» Challenge: Rewrite the material from its start through the line containing "Looking at the screenshot, I should [x=131, y=280].", replacing "Open" with "Launch" and leaving everything else unchanged.

» Records for this task:

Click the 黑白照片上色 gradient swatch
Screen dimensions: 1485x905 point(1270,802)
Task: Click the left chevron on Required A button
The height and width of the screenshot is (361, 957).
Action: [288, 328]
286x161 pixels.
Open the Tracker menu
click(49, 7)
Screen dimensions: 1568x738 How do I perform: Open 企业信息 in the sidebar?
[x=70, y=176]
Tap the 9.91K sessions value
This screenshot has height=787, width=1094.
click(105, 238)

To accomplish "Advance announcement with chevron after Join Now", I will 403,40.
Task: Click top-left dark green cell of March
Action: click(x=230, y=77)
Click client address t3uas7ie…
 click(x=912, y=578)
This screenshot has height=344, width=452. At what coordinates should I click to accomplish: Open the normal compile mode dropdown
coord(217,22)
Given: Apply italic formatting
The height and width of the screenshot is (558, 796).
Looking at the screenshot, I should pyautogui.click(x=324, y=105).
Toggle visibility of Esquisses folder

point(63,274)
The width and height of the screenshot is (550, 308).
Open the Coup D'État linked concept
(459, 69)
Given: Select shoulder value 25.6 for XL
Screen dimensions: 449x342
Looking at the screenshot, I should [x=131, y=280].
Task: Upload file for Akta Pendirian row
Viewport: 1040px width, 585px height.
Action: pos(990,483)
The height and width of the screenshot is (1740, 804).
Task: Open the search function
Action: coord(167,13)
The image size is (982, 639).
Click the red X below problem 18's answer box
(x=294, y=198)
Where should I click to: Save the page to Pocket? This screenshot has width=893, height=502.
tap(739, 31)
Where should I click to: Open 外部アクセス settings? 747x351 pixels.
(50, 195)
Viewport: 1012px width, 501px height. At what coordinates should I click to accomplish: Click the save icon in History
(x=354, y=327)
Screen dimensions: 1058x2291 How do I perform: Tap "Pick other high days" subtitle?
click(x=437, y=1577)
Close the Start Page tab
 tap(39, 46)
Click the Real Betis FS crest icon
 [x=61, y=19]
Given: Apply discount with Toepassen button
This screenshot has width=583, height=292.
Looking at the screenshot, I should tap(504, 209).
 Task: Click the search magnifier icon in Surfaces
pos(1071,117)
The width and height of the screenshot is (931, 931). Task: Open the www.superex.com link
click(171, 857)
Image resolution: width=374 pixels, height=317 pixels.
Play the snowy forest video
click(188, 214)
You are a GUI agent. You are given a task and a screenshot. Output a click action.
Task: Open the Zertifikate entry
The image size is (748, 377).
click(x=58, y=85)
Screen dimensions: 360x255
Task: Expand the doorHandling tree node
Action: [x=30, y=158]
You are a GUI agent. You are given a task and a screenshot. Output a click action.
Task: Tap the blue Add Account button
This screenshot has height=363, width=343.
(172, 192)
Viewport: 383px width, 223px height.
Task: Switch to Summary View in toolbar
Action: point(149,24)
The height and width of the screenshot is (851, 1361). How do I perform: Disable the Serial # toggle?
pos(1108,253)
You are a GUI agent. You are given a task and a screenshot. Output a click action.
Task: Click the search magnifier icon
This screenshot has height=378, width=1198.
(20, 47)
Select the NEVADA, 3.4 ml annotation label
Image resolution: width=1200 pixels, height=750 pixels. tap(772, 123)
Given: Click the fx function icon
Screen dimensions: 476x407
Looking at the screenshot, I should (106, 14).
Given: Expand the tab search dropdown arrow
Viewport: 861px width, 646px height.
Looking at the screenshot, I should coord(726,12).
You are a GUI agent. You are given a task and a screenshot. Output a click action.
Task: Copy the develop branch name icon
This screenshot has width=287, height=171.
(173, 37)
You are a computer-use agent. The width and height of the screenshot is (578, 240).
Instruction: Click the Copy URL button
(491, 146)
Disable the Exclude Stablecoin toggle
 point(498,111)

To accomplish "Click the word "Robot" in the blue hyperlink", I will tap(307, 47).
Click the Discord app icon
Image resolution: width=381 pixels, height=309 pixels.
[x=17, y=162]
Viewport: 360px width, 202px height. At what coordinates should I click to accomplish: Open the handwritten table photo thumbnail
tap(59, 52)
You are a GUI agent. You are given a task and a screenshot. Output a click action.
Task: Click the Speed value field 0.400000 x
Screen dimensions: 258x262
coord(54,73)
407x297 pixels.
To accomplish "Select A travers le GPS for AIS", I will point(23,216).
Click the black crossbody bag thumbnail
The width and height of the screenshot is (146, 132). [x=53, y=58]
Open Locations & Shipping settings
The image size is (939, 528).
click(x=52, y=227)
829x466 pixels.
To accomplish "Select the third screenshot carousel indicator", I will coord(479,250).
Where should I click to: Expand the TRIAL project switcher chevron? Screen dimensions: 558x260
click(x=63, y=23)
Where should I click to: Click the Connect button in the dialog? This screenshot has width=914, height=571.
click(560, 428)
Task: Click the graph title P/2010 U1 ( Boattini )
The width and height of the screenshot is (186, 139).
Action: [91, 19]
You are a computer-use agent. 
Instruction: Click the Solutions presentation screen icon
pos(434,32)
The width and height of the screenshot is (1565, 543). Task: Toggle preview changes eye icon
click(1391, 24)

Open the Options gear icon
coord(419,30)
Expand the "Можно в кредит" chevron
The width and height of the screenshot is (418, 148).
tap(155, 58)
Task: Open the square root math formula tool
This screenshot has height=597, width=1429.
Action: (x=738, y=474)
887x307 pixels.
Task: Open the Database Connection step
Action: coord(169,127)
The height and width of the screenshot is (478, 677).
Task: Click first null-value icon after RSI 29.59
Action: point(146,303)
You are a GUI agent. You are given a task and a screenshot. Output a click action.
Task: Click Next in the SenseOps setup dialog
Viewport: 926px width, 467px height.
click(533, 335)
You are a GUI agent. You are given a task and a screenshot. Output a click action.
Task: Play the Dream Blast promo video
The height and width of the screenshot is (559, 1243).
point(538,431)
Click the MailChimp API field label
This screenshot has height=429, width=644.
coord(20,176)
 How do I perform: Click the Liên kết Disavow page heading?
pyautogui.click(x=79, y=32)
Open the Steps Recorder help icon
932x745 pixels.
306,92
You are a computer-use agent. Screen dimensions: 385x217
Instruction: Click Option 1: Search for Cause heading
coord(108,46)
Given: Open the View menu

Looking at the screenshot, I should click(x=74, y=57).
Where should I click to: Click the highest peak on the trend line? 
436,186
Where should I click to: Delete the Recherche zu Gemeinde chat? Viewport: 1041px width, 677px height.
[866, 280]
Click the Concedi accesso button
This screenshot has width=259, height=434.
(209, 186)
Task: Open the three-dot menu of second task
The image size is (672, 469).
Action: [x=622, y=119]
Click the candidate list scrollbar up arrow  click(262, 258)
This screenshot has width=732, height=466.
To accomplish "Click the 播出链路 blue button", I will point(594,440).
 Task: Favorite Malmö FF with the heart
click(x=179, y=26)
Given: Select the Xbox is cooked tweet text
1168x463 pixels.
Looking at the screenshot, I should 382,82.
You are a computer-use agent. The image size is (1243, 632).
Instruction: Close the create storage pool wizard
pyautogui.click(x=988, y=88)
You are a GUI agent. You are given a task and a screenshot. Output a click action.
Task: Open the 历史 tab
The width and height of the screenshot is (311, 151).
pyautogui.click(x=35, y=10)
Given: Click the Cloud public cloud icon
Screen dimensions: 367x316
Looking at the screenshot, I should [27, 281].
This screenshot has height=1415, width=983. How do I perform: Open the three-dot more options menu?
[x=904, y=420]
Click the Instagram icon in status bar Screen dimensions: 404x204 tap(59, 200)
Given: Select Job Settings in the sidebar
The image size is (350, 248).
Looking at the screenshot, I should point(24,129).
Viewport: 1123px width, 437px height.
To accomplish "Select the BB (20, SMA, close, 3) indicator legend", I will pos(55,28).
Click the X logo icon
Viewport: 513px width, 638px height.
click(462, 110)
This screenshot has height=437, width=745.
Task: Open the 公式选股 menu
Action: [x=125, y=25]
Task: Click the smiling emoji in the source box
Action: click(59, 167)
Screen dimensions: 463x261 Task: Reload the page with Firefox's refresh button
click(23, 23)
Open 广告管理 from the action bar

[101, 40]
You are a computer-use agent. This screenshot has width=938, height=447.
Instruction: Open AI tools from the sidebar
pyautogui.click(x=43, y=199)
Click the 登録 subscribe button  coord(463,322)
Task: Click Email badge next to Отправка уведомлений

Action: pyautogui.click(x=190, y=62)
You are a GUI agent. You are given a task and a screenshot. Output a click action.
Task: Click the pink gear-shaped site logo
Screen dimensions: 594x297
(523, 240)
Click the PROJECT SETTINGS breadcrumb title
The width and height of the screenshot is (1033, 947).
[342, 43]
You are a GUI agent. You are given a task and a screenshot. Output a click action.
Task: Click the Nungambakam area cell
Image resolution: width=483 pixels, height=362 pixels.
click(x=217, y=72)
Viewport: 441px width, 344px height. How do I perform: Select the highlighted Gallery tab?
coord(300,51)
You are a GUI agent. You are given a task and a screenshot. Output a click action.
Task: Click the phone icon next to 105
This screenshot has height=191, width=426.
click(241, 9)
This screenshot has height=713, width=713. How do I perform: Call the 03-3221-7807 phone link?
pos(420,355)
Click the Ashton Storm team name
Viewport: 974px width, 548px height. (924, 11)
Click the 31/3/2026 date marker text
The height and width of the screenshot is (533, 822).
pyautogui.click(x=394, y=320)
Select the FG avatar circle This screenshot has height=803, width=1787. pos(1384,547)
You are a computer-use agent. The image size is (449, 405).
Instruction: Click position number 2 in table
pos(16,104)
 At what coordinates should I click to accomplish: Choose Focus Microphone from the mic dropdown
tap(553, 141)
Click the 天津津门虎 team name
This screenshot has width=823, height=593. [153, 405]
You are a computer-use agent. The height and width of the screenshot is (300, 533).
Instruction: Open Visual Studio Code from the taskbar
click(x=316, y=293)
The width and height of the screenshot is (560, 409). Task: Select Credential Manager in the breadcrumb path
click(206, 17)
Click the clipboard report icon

» Answer to this task:
Click the 黑白照片上色 gradient swatch
Screen dimensions: 1485x905 point(1270,802)
Task: Click the left chevron on Required A button
The height and width of the screenshot is (361, 957).
Action: [288, 328]
286x161 pixels.
Launch the Tracker menu
click(49, 7)
Screen dimensions: 1568x738 How do I perform: Launch 企业信息 in the sidebar?
[x=70, y=176]
Tap the 9.91K sessions value
This screenshot has height=787, width=1094.
click(105, 238)

To accomplish "Advance announcement with chevron after Join Now", I will 403,40.
Task: Click top-left dark green cell of March
Action: click(x=230, y=77)
Click client address t3uas7ie…
 click(x=912, y=578)
This screenshot has height=344, width=452. At what coordinates should I click to accomplish: Launch the normal compile mode dropdown
coord(217,22)
Given: Apply italic formatting
The height and width of the screenshot is (558, 796).
Looking at the screenshot, I should pyautogui.click(x=324, y=105).
Toggle visibility of Esquisses folder

point(63,274)
The width and height of the screenshot is (550, 308).
Launch the Coup D'État linked concept
(459, 69)
Given: Select shoulder value 25.6 for XL
Screen dimensions: 449x342
Looking at the screenshot, I should [x=131, y=280].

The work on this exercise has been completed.